- **Directions**:
Print out the data exactly, keeping every image out of it.

- **Task data**:
BEGIN
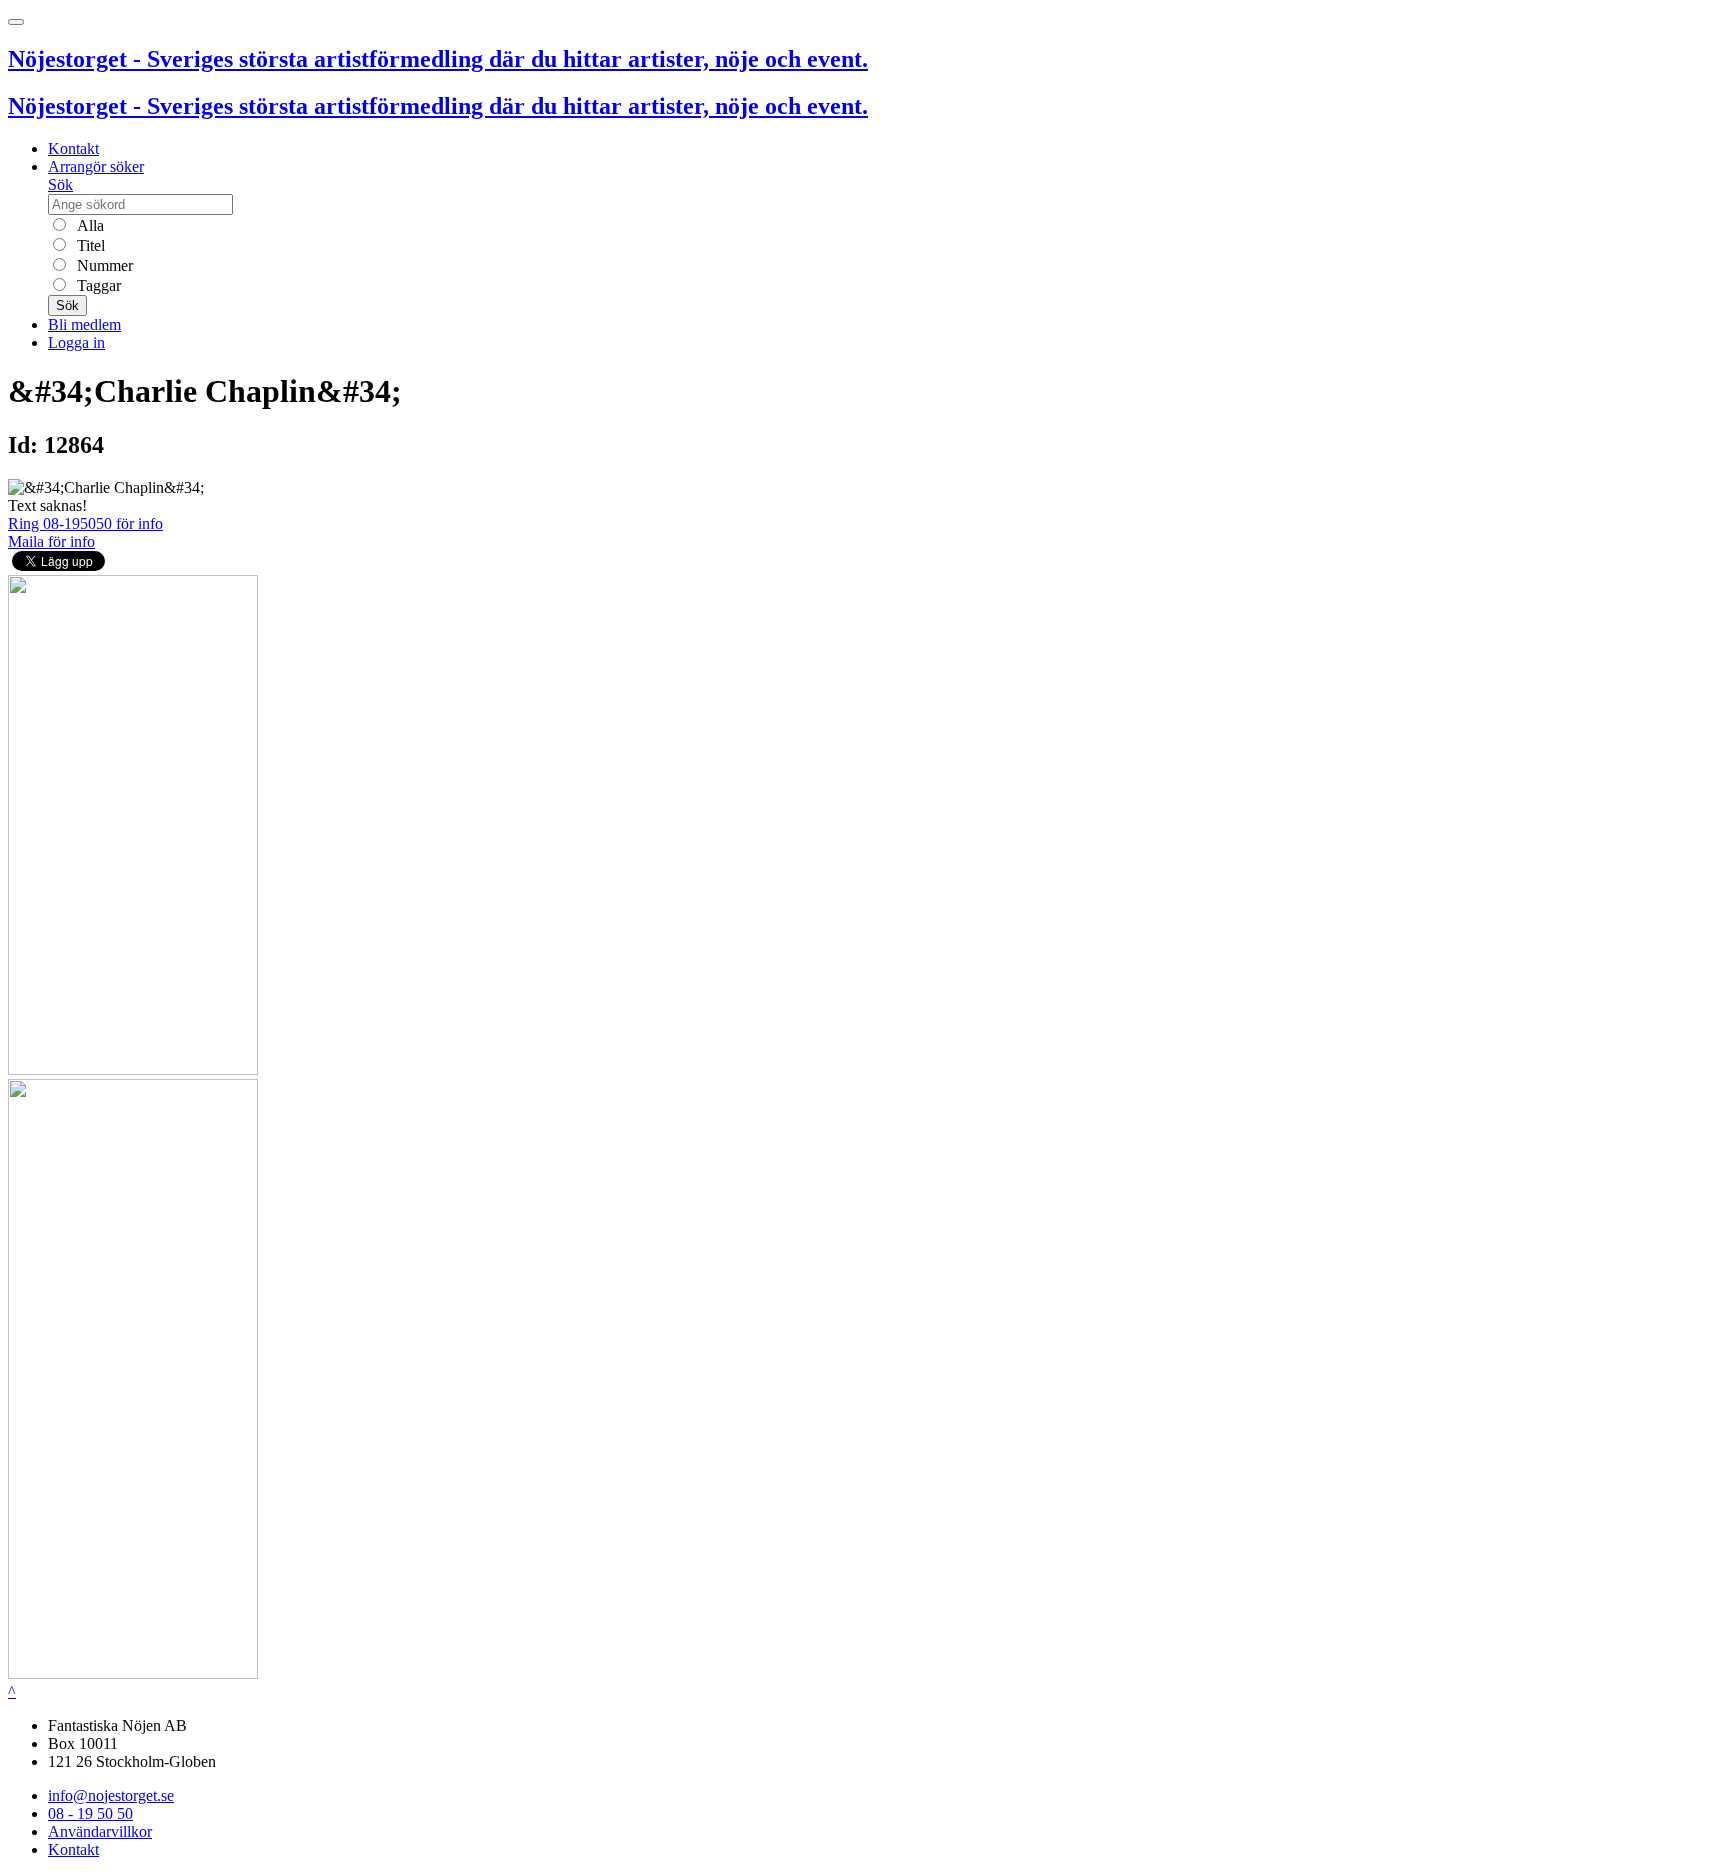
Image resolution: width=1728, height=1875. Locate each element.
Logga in (76, 342)
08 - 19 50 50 (90, 1813)
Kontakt (73, 148)
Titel (89, 245)
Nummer (103, 265)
END
- **Solution to this problem**:
Image resolution: width=1728, height=1875. Locate each element.
Logga in (76, 342)
08 - 19 50 50 (90, 1813)
Kontakt (73, 148)
Titel (89, 245)
Nummer (103, 265)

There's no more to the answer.